Kotlet • کتلت باگوشت بوقلمو • Turkey Meat Cutlets
Recipe by: Fae’s Twist & Tango (fae-magazine.com)
• 454 g/ 1 lb/ russet potato or any high starch potatoes
• 280 g/ 10 oz/ 2 medium carrots
• 340 g/ 12 oz/ 1 large onion, minced
. . . or 2 heaping Tbsp caramelized onion
• 3 Tbsp vegetable oil
• 454 g/ 1 lb lean ground turkey
• 1 tsp ground turmeric
• ¾ ~ 1 tsp salt
• 1/8 ~ ¼ tsp ground black pepper -or- a pinch or two of cayenne pepper
• 2 large eggs
• 1½ ~ 2 cups Italian-seasoned breadcrumbs
• vegetable oil for frying
◊ Do not use food-processor at any part of making this recipe.
◊ To save cooking time, peel the potato(s) and carrot(s), cut each into four large pieces and boil them in a saucepan until a thin knife can go through smoothly. Carrots cook faster and should be removed first. (Don’t overcook, better a tad harder than soggy.) Drain well, while hot, mash them smooth, with no lumps, and let cool.
◊ Meanwhile: In a large fry-pan, on medium heat, heat 3 Tbsp oil. Sauté minced onion until starts caramelizing on the edges. Turn off and remove from heat. Scoop/drain out the sautéed onion and add to the large heat-safe bowl. Set aside to cool completely. Leave the skillet as is with the remainder of the oil. It will be used later.

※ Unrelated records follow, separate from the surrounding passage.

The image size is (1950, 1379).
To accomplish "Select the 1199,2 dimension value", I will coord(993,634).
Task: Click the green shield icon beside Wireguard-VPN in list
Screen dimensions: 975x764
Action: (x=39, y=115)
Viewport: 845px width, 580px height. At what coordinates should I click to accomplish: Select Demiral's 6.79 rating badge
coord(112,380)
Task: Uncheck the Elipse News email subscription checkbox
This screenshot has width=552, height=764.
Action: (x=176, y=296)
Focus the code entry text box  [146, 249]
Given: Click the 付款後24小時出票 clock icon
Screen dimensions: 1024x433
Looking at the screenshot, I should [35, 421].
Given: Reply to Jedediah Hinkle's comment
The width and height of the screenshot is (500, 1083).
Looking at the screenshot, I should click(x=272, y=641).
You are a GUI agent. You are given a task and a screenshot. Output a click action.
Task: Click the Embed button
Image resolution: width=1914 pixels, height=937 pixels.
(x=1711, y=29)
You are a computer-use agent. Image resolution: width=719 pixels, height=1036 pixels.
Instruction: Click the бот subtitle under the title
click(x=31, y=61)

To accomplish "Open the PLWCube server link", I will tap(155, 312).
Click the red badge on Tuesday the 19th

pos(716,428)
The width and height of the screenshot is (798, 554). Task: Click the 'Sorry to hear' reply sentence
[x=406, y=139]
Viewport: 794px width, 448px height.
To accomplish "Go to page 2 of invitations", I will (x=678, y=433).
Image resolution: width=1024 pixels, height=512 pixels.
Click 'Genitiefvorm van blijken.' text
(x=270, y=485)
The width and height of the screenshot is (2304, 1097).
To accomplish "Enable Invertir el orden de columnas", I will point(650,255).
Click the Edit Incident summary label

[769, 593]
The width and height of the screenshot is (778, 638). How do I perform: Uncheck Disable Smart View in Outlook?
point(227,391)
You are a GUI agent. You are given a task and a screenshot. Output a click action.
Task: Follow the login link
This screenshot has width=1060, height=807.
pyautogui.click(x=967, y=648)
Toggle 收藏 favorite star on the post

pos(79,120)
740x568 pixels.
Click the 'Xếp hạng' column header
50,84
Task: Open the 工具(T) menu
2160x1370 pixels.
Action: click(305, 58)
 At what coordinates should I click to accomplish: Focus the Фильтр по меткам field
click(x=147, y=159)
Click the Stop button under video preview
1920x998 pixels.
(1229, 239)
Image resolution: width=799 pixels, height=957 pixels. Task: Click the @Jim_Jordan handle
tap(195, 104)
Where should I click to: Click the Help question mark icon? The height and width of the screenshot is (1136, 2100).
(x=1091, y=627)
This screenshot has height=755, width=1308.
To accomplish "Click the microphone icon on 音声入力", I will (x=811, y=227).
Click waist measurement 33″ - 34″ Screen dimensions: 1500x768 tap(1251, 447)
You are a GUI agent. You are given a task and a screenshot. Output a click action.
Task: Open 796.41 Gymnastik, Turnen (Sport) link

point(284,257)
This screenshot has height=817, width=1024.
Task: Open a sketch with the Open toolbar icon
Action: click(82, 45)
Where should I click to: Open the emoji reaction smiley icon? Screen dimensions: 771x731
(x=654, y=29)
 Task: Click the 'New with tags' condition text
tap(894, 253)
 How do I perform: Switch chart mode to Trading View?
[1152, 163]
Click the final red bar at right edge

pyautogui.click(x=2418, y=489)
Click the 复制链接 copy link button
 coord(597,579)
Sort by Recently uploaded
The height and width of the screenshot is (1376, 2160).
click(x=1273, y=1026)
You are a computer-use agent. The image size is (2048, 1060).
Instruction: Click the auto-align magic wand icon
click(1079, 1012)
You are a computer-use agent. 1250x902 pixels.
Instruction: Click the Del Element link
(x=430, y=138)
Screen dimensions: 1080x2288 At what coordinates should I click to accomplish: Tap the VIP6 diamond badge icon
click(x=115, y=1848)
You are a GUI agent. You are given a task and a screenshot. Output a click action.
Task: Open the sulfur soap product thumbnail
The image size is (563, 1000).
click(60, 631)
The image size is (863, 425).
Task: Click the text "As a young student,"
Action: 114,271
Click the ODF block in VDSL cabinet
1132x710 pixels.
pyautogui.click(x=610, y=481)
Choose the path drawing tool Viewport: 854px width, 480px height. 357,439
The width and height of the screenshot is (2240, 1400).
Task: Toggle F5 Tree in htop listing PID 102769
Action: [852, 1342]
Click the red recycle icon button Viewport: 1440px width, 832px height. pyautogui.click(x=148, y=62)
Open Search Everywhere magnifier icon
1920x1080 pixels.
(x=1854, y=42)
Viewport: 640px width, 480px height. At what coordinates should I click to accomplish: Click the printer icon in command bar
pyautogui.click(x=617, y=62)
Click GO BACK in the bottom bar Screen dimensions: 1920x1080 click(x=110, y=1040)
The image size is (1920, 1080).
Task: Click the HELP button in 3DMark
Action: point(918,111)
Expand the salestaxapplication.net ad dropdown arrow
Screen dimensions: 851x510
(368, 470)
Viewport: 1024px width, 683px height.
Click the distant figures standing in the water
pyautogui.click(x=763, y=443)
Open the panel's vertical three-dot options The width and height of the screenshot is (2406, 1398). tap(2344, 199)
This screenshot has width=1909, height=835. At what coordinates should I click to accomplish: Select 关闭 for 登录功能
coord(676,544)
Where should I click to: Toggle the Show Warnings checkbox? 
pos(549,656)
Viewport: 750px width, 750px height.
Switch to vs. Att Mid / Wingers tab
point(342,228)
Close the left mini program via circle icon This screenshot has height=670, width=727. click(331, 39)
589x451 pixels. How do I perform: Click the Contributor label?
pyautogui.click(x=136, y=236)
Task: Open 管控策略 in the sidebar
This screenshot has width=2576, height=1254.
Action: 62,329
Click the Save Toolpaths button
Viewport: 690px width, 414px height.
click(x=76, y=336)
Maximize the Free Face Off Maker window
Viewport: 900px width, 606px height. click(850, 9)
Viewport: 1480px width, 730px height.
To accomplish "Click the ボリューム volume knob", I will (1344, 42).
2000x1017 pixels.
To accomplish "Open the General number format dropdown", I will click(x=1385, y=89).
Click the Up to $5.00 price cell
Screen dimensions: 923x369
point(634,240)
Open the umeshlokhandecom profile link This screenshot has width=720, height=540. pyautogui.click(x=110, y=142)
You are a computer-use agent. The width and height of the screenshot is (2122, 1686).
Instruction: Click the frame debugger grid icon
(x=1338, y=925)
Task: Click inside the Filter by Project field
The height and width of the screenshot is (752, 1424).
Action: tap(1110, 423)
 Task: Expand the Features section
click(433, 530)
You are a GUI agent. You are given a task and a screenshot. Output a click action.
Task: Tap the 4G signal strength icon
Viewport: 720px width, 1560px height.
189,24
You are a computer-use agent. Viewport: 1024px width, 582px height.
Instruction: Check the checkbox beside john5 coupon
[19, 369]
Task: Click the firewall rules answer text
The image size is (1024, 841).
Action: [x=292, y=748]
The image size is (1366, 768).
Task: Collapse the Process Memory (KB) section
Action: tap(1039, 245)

◊ Preparation for frying: Cover the counter space next to the burner with a large piece of plastic wrap. This is where formed patties will be placed before frying. Line a large heat-resistant platter with paper-towel and set next to the burner. Pour half of the breadcrumbs at one corner of the counter lined with plastic-wrap or in a plate (use more as needed).
◊ To the cooled potato mix, add ground turkey, caramelized onion, spices and eggs. (At this point, I strongly recommend… before kneading the mixture, wear medical-exam gloves to keep your nails/cuticles from turning yellow, due to the turmeric. If you don’t, it will wash off after a few washes, of course). Knead the mixture for a couple of minutes, until well incorporated. This is the secret to avoid patties falling apart in the oil while frying.
◊ Have a saucer with water ready. Dampen your hands/gloves with water and take a lump, size of a large egg, from the meat mixture. Roll between your palms for 10 seconds to form a firm ball. On your palm, flatten the ball into a pear shape, approximately 12cm x 7cm /4.5″x2.5″ (shrinks a bit after frying), a perfect shape for placing them in the large fry-pan.
◊ Place formed patty on the breadcrumbs and cover it lightly with breadcrumbs and lay it on the covered counter. (To give illustrations, see example photos below, which are from when I made beef kotlets).
◊ Using a large fry-pan, add oil 6mm/ ¼” deep. Heat on medium. It is wise to turn on the exhaust fan at this time.
◊ When the oil is hot, start putting in the cutlets without overcrowding. Fry one side for about 4 ~ 5 minutes, until a brown crust forms. Then with support of two, flat silicone or wooden spatula, flip and fry the other side for about 3 ~ 4 minutes. Put the fried patties on a plate lined with paper-towel to drain excess oil. (Note: For best result, to avoid burning breadcrumbs in the oil, strain the oil in a heat safe bowl, wipe fry-pan thoroughly with a paper towel, return the strained oil to the fry-pan, add more oil if needed, and start the next batch.
◊ Kotlet also makes great sandwich meat with sliced tomatoes, pickled cucumbers (in brine), mayo and/or Dijon mustard.
~ Noushe jan! • نوش جان ~
Today, May 5th is Fae’s Twist & Tango’s 4 year blog anniversary.
I was hoping to have 300 recipes posted by the 3 year anniversary,
but haven’t yet met that goal. As of now, this is the 243rd recipe.
I thank each and every one of you for your support and encouragement
to make this endeavor a fun and worthwhile journey.